» Exercise goal
Among the entries, find each line that includes the string "computer" and list it.

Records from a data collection
■ ■ ■ ■ ■

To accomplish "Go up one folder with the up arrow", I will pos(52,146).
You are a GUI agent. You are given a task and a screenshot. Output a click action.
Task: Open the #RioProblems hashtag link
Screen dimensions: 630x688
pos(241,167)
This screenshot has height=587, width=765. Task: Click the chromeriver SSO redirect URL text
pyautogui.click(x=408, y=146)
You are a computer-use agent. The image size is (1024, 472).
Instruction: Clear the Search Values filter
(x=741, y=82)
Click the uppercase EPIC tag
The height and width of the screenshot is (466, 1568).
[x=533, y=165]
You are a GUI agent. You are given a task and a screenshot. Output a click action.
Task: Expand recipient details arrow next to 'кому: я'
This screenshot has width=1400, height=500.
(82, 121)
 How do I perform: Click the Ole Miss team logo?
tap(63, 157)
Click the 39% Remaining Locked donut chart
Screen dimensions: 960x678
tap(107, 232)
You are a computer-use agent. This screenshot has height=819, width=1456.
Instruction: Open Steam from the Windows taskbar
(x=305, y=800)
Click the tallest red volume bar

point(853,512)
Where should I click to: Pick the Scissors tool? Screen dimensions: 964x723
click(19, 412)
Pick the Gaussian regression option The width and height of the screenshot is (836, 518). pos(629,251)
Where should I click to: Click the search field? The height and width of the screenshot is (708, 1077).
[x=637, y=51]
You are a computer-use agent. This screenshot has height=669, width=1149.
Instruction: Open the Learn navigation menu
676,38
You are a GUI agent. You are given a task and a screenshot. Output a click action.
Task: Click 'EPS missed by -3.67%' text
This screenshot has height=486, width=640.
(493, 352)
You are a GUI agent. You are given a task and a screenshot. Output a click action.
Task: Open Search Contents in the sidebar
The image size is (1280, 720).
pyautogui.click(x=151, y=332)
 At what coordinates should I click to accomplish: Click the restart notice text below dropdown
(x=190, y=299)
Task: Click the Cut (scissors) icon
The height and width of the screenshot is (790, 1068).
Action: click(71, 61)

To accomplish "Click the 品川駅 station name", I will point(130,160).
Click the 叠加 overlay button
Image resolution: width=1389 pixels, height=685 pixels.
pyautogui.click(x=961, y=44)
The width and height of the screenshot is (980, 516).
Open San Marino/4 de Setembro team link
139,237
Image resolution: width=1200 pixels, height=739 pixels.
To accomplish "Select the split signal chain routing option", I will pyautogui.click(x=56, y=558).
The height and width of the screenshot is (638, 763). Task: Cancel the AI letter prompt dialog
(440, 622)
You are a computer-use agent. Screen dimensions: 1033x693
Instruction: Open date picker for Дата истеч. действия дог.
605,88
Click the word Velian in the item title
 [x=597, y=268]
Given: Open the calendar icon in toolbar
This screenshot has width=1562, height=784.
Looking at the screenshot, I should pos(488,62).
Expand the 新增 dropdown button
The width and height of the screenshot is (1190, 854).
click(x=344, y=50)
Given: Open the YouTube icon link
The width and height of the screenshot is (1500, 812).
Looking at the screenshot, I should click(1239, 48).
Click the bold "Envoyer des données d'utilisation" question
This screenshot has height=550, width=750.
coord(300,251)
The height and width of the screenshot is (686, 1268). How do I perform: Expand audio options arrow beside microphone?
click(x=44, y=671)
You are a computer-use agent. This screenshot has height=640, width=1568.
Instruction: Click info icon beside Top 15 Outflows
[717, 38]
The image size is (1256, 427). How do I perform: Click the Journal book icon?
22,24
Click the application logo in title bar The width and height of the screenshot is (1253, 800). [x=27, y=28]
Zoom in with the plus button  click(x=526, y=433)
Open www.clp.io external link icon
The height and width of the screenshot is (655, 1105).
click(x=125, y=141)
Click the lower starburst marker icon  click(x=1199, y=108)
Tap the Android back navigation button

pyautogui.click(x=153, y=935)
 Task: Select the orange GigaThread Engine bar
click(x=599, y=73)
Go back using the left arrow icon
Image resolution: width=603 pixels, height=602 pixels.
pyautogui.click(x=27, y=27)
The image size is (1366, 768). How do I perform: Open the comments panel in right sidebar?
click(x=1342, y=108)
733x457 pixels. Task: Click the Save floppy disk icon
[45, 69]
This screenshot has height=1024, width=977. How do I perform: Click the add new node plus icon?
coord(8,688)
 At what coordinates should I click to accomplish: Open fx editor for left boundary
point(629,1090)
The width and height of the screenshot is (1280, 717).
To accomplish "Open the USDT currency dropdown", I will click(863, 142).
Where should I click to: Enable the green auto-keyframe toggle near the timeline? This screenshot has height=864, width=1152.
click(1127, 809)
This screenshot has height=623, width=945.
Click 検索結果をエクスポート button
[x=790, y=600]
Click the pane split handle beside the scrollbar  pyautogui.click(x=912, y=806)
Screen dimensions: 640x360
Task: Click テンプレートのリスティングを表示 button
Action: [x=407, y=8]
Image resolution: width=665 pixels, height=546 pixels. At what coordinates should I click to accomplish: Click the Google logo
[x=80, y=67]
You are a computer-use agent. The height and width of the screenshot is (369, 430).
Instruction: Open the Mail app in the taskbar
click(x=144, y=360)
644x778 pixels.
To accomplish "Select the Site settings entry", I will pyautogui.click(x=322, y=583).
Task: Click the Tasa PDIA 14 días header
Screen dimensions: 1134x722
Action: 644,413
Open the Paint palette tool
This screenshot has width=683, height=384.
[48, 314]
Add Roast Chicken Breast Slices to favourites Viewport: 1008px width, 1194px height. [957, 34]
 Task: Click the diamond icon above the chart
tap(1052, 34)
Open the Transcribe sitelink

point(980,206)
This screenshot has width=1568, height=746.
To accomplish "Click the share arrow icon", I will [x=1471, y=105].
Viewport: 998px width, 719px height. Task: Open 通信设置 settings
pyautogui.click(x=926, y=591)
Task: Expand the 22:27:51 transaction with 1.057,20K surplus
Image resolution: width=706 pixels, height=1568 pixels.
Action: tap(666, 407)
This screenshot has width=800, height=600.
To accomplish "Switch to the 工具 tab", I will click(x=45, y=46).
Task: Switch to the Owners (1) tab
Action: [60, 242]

■ ■ ■ ■ ■

» Answer below
You are a computer-use agent. The image size is (1024, 472).
You are a computer-use agent. This screenshot has height=819, width=1456.
You are a computer-use agent. This screenshot has height=669, width=1149.
You are a computer-use agent. Screen dimensions: 1033x693
You are a computer-use agent. This screenshot has height=640, width=1568.
You are a computer-use agent. The height and width of the screenshot is (369, 430).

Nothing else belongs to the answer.